2. The virtual human state management method of claim 1, wherein the virtual human actively enters the active interaction state in the process of interacting with the interaction object or enters the active interaction state within a preset time of interacting with the interaction object, and when the virtual human is in the active interaction state, the virtual human actively initiates a topic or performs skill exhibition.

3. The virtual human state management method of claim 1, wherein the method further comprises,

entering the autonomous activity state and performing a particular skill show in the autonomous activity state without entering any of the active interaction state, the passive response state, the trigger response state, and the exit application state.

4. The virtual human state management method of claim 1, wherein the method further comprises,

5. The virtual human state management method of claim 1, wherein the method further comprises: and when the time of the interactive system in the sleep state exceeds the preset time or the interactive object sends an exit instruction, enabling the virtual human to enter the exit application state.

6. A storage medium having stored thereon program code executable to perform the method steps of any of claims 1-5.

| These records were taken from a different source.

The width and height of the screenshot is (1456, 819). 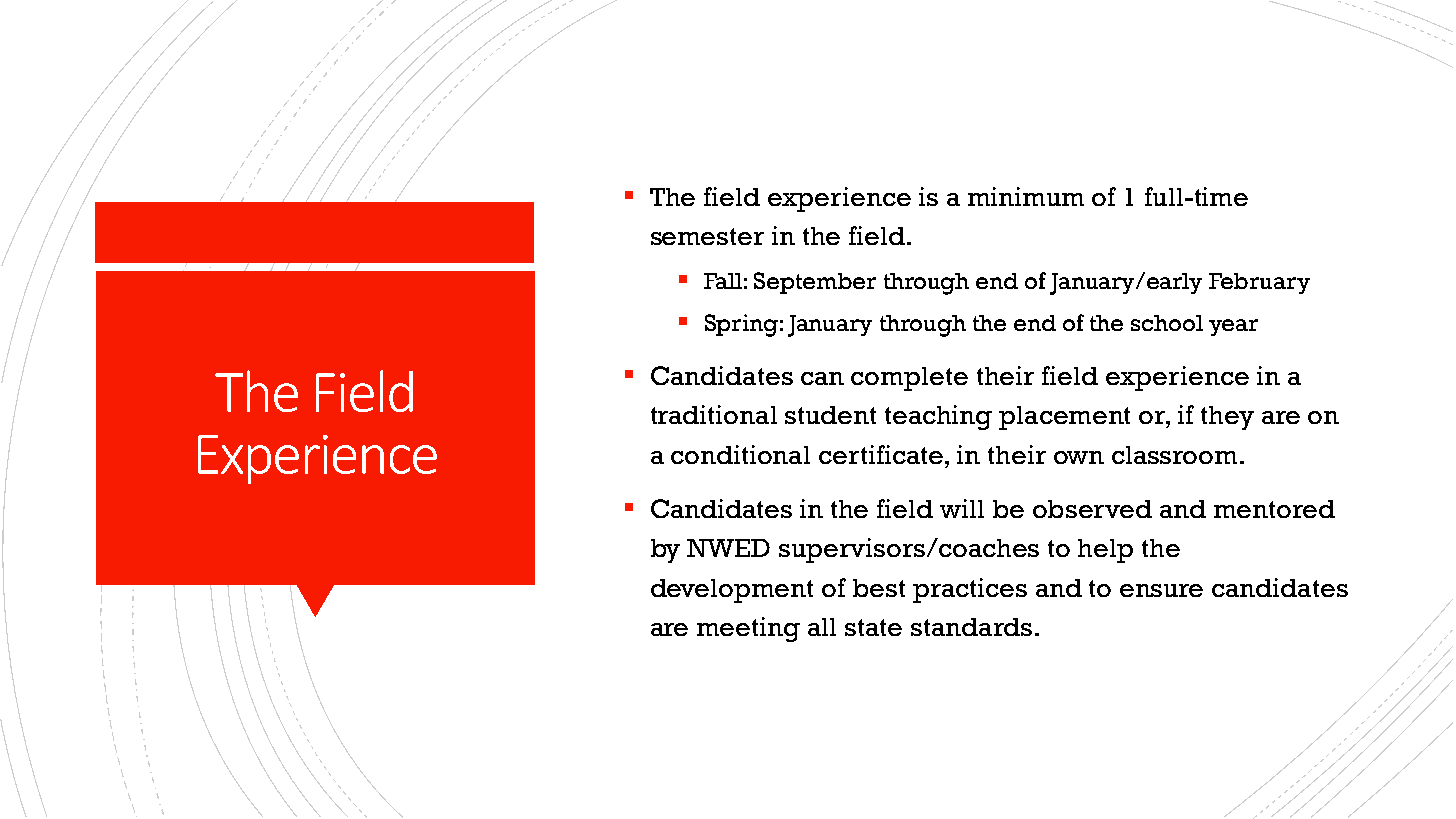 What do you see at coordinates (1259, 283) in the screenshot?
I see `February` at bounding box center [1259, 283].
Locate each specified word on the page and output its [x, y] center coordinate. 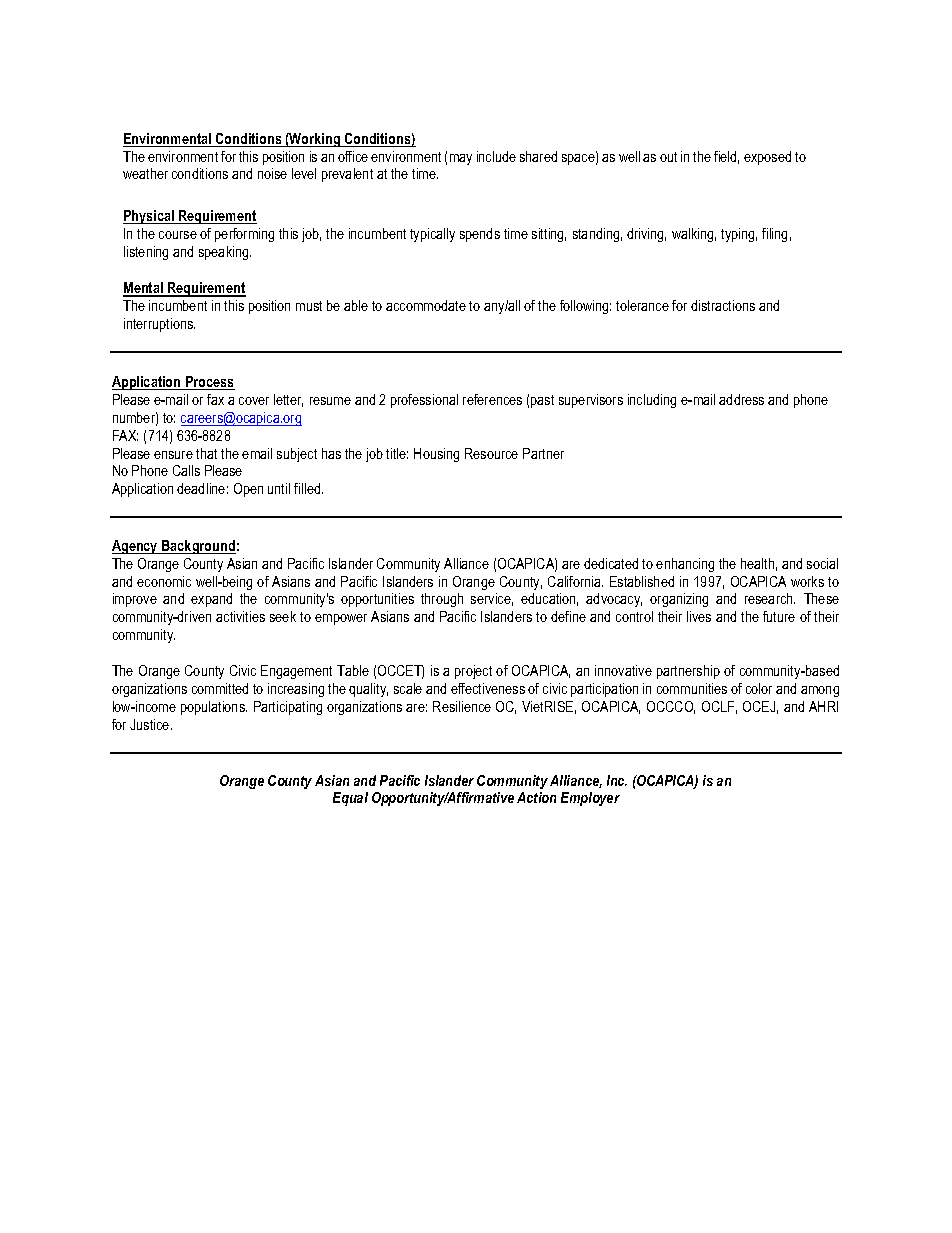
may [461, 159]
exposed [767, 158]
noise [272, 173]
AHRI [823, 706]
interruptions [159, 325]
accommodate [426, 305]
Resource [491, 453]
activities [240, 616]
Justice [151, 724]
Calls [186, 470]
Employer [590, 799]
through [442, 600]
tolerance [642, 305]
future [779, 616]
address [741, 399]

7. A virtual human state management system, wherein the virtual human is mounted on a hardware device having an operating system and supporting perception and control, and the virtual human is displayed in a preset area after being started up, and has a specific character, a character setting, a social attribute, and a skill, the virtual human state management system comprising:

a hardware device, comprising:

an input module for obtaining multimodal input data;

an output module, configured to output the multi-modal output data through the avatar of the virtual human, where parsing the multi-modal input data to obtain intention data, then determining whether a preset time is reached, if the preset time is reached, the virtual human enters an active interaction state, if the preset time is not reached, preferentially determining whether the intention data includes a skill exhibition intention, if the intention data includes the skill exhibition intention, the virtual human enters a passive response state, if the intention data does not include the skill exhibition intention, determining whether the intention data includes a hardware device start/stop intention, if the intention data includes the hardware device start/stop intention, the virtual human enters a trigger response state, and generating the multi-modal output data in a new operating state includes: calling a capability interface to trigger starting and stopping of corresponding hardware equipment, and outputting multi-modal data associated with the intention data;

a cloud server, comprising:

a judging module, configured to judge, according to the obtained data and the intention data, a new operating state to which the virtual human is to enter, where the new operating state is classified as: a passive response state, a trigger response state, an active interaction state, an autonomous activity state, a background running state and an application quitting state;

and the calling module is used for calling a state adjustment capability interface to enter the new running state and generating multi-modal output data in the new running state, wherein the multi-modal output data is associated with the character, the attribute and the skill of the virtual human.